### DIRECTIONS
Rewrite the stretch from the line containing "Screen dimensions: 510x510 Task: Point" through the line containing "pos(255,175)" as a numbered list, omitting any blank lines and leaving all other entries out.

### DATA FOR THIS TASK
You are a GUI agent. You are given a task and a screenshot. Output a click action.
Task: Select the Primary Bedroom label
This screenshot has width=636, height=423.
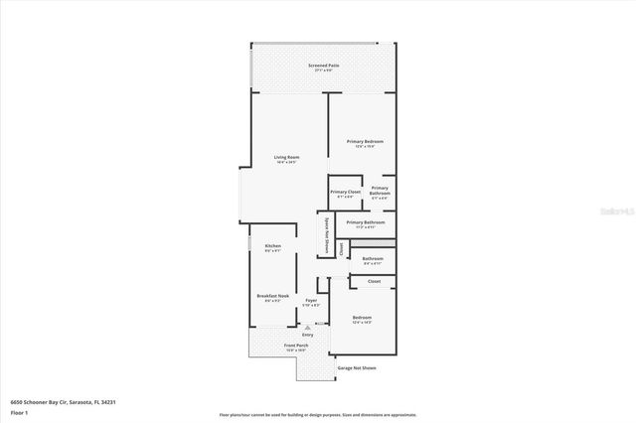(365, 142)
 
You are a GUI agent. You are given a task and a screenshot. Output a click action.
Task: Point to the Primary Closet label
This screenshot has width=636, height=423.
(346, 192)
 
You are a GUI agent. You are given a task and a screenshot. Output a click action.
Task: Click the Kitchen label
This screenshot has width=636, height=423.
(272, 246)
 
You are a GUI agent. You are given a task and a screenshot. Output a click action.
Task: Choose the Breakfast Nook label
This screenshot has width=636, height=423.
(272, 296)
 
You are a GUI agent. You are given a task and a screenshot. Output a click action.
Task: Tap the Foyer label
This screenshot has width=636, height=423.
(311, 300)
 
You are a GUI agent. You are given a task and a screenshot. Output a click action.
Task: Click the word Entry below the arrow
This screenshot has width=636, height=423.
(308, 335)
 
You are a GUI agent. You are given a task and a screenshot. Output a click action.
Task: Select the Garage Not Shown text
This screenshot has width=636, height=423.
(356, 367)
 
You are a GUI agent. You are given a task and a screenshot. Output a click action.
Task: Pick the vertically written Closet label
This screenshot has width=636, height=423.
(341, 248)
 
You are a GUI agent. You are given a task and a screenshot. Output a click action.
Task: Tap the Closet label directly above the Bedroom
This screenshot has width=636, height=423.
(374, 282)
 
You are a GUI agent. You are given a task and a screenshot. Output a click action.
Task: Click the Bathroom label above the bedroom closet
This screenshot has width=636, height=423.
(373, 260)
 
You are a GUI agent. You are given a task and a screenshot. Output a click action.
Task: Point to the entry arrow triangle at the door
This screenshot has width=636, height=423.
(308, 327)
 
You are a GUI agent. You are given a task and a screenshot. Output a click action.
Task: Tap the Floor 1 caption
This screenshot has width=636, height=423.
(19, 411)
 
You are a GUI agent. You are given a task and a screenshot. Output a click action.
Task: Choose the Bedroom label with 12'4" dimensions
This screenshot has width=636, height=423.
(362, 319)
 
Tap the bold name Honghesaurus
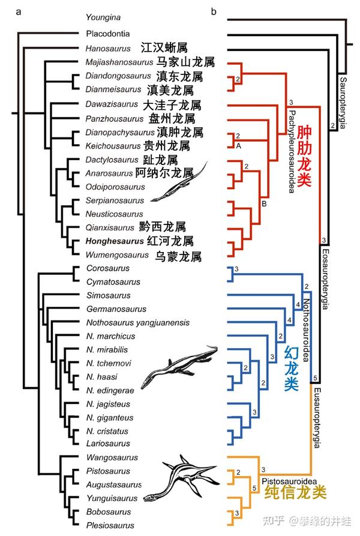[115, 241]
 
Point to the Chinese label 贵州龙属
[169, 146]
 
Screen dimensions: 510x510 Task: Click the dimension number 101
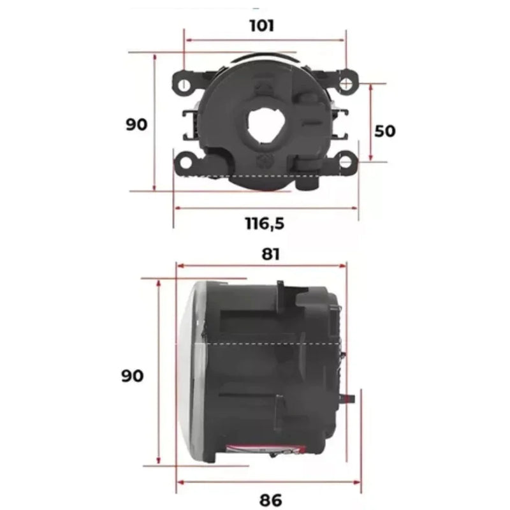pos(262,26)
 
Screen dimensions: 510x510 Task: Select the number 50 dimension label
pos(384,131)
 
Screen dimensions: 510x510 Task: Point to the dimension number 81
pos(271,254)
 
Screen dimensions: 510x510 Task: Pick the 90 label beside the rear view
pos(136,124)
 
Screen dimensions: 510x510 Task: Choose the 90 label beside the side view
pos(133,376)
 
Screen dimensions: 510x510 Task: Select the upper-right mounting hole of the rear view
pos(346,84)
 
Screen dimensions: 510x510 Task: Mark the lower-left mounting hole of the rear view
pos(185,162)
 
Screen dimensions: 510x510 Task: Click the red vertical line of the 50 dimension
pos(370,121)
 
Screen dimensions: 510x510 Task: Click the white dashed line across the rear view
pos(255,175)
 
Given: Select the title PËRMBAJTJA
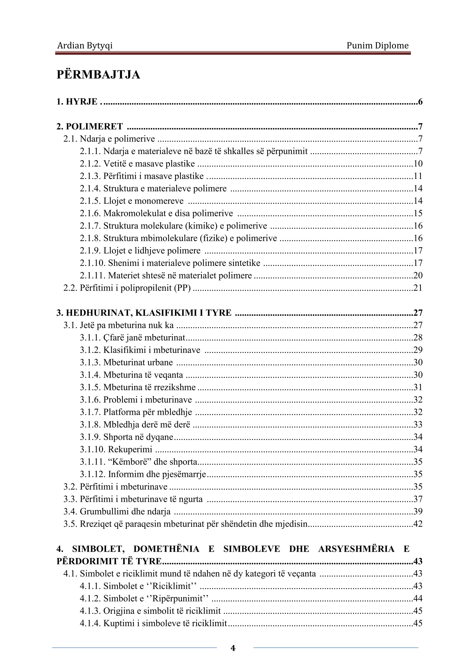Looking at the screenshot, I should [x=99, y=75].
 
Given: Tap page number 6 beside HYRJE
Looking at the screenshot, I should [x=420, y=102].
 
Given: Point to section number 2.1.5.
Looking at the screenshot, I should [x=90, y=201].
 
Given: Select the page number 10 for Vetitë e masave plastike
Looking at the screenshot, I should [x=418, y=164].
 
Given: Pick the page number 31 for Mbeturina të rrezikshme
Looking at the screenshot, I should [x=418, y=387].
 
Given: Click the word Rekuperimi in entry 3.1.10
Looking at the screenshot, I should [x=130, y=449].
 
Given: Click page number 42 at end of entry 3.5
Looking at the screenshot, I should [x=418, y=524].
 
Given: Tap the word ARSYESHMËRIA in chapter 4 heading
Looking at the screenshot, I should [x=356, y=549].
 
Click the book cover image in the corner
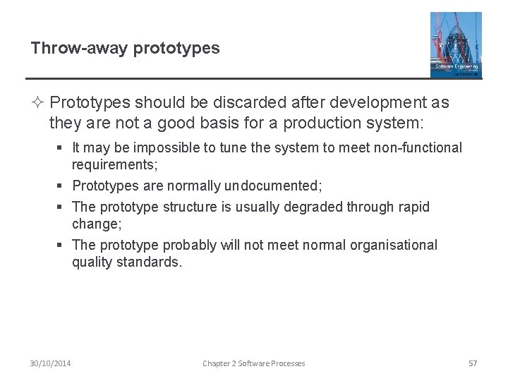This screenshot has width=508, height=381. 456,44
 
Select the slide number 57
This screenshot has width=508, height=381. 473,363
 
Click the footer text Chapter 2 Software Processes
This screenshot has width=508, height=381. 254,363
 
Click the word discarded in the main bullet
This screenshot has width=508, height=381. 236,103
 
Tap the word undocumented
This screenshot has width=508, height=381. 272,186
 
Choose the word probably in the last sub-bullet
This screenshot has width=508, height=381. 190,245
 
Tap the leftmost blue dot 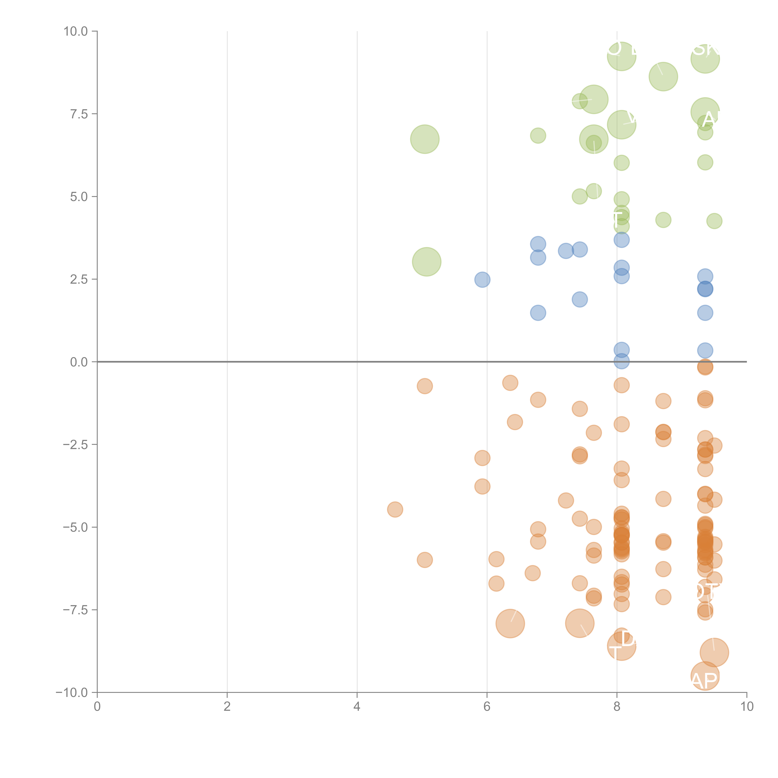point(482,279)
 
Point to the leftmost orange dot point(395,509)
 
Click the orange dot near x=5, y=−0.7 point(424,386)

### FULL ANSWER
1. Screen dimensions: 510x510 Task: Point to the dimension number 81
2. pos(271,254)
3. Screen dimensions: 510x510 Task: Pick the 90 label beside the rear view
4. pos(136,124)
5. Screen dimensions: 510x510 Task: Choose the 90 label beside the side view
6. pos(133,376)
7. Screen dimensions: 510x510 Task: Select the upper-right mounting hole of the rear view
8. pos(346,84)
9. Screen dimensions: 510x510 Task: Mark the lower-left mounting hole of the rear view
10. pos(185,162)
11. Screen dimensions: 510x510 Task: Click the red vertical line of the 50 dimension
12. pos(370,121)
13. Screen dimensions: 510x510 Task: Click the white dashed line across the rear view
14. pos(255,175)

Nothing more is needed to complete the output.